Data excerpts section start

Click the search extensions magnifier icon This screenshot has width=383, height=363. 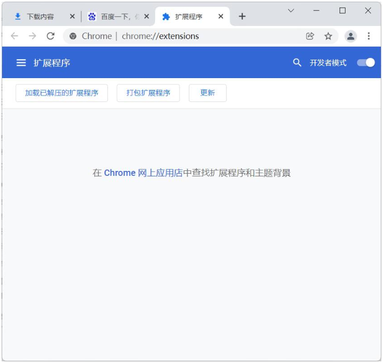pyautogui.click(x=297, y=63)
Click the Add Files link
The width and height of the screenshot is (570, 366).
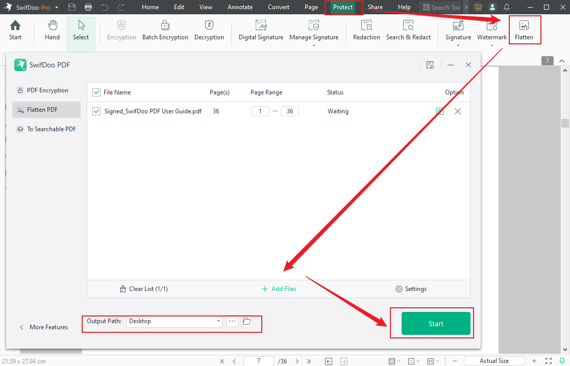pyautogui.click(x=279, y=288)
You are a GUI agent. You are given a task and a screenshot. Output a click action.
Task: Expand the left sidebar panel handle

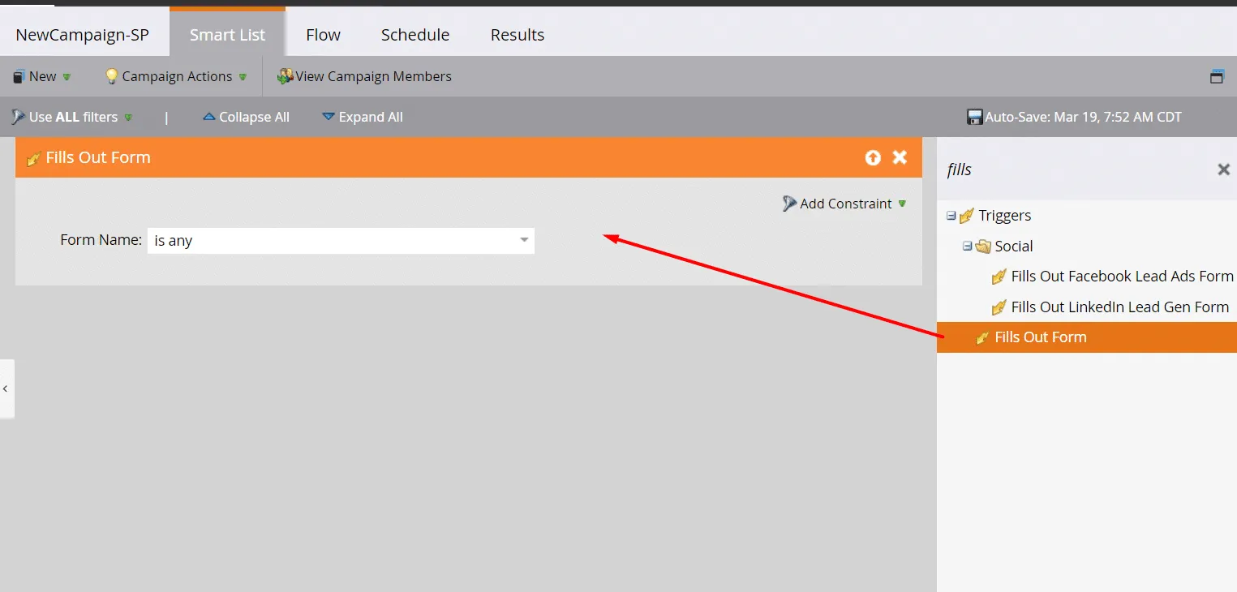[6, 388]
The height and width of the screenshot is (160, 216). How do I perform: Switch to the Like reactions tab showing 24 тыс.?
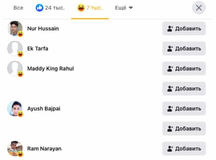coord(50,8)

Data excerpts section end

▸ Assignment:
Write out, exactly and with nothing added, every line from the one that holds "Task: Expand the left sidebar panel handle" to the end of the entries above; pictures stay out.

▸ Output of the exercise:
Task: Expand the left sidebar panel handle

[6, 388]
The height and width of the screenshot is (160, 216). How do I perform: Switch to the Like reactions tab showing 24 тыс.?
coord(50,8)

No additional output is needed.